- The paper introduces a training method that combines additional loss terms with GAN-generated samples to reduce overconfidence on OOD instances.
- The approach significantly improves OOD detection performance, achieving near-perfect AUROC and AUPR on benchmarks like CIFAR-10 and SVHN.
- The method enhances AI safety by maintaining high in-distribution accuracy while reliably distinguishing between familiar and novel inputs.
Training Confidence-calibrated Classifiers for Detecting Out-of-Distribution Samples
Abstract and Motivation
Deep neural networks (DNNs) have demonstrated exceptional performance across various classification tasks, including speech recognition, image classification, video prediction, and medical diagnosis.

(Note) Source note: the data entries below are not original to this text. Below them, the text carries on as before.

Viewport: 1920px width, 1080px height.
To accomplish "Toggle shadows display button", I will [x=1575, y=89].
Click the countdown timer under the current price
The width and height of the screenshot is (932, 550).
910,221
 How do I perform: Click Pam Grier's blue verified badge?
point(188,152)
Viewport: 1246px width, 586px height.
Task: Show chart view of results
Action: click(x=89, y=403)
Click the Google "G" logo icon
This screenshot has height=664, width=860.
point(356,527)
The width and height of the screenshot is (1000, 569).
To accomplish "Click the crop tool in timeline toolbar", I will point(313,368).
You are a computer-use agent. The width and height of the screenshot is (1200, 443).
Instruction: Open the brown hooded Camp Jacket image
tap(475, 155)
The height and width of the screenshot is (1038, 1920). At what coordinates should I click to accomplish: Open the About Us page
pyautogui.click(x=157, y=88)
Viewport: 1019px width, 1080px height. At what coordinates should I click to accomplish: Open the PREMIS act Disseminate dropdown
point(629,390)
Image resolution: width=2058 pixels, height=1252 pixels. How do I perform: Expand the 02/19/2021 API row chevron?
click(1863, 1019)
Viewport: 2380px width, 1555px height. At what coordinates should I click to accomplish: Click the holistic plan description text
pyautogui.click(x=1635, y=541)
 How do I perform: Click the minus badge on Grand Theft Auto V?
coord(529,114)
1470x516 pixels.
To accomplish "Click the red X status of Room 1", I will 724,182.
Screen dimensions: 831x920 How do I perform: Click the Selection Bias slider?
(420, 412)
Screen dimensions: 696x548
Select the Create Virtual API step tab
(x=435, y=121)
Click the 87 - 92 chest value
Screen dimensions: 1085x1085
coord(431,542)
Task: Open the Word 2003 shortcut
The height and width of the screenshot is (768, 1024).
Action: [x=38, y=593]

Despite their high accuracy, DNNs are known to exhibit overconfident predictions even for out-of-distribution (OOD) samples, posing significant challenges in applications requiring reliable uncertainty estimates and AI safety. Previous work has primarily focused on developing threshold-based OOD detectors that leverage pre-trained classifiers. However, these detectors' performance is highly dependent on the classifiers' ability to separate in- and out-of-distribution samples effectively. This paper introduces a novel training method aimed at improving classifiers' performance in OOD detection while maintaining their classification accuracy.
Methodology
The proposed method incorporates two additional loss terms into the standard cross entropy loss during training. The first term minimizes the Kullback-Leibler (KL) divergence between the predictive distribution on OOD samples and a uniform distribution, thereby reducing the classifier's confidence on these samples. The second term employs a generative adversarial network (GAN) to generate effective training samples for OOD detection. The overall training process involves jointly optimizing the classification and GAN models, which enables the classifier to produce more reliable uncertainty estimates.
Loss Function Design
The new loss function, termed confidence loss, is defined as follows:
1
2
|
min_θ E_{P_in(𝒙, y)}[ - log P_θ(y|𝒙) ]
+ β E_{P_out(𝒙)}[ KL(𝒰(y) ∥ P_θ(y|𝒙)) ] |
where θ represents the model parameters, P_in denotes the in-distribution, P_out denotes the OOD samples, β is a penalty parameter, and 𝒰(y) is the uniform distribution. The KL divergence term ensures that the classifier assigns low confidence to OOD samples, enhancing the separability between in- and out-distributions.
Generative Adversarial Network for OOD Sample Generation
To address the problem of generating effective OOD samples, the authors propose a new GAN architecture. Unlike traditional GANs, which generate samples resembling the in-distribution, the proposed GAN generates samples in the low-density regions near the boundary of the in-distribution. This approach is motivated by the insight that OOD samples close to the in-distribution in the feature space are more effective for training the classifier to distinguish between in- and out-distributions. The GAN training objective includes a term that minimizes the KL divergence between the generated samples' predictive distribution and the uniform distribution, along with the original GAN objective.
Experimental Results
The proposed method is evaluated using deep convolutional neural networks, such as AlexNet and VGGNet, on image classification tasks involving the CIFAR-10, SVHN, ImageNet, and LSUN datasets. The results demonstrate that classifiers trained using the proposed method significantly improve the detection performance of threshold-based detectors across all experiments. Specifically, the VGGNet trained using this method shows almost perfect detection performance on CIFAR-10 and SVHN datasets.
Numerical Results
The experiments highlight the effectiveness of the proposed training method in OOD detection. For instance, a VGGNet trained with the proposed method on CIFAR-10 achieves:
- Detection accuracy of 99.9%,
- AUROC of 100.0%,
- AUPR (in) of 100.0%,
- AUPR (out) of 99.9%.
Similarly, on the SVHN dataset, the classifier achieves comparable results, demonstrating robustness across different in-distributions.
Implications and Future Work
The proposed training method significantly enhances neural networks' ability to detect OOD samples without compromising their classification accuracy. This advancement has practical implications for deploying AI systems in safety-critical applications, such as medical diagnostics and autonomous systems, where reliable uncertainty estimates are crucial.
Future work could explore integrating this training method with Bayesian probabilistic models and ensemble techniques to further improve OOD detection performance. Additionally, extending the approach to other tasks, such as regression and network calibration, could provide further insights into its generalizability and utility in various machine learning domains.
Conclusion
This paper presents a novel training method that integrates a confidence loss framework with a GAN-based OOD sample generator, effectively addressing the overconfidence issue in DNNs for OOD detection. The experimental results underscore the method's efficacy, offering a robust solution for enhancing AI safety and reliability in real-world applications.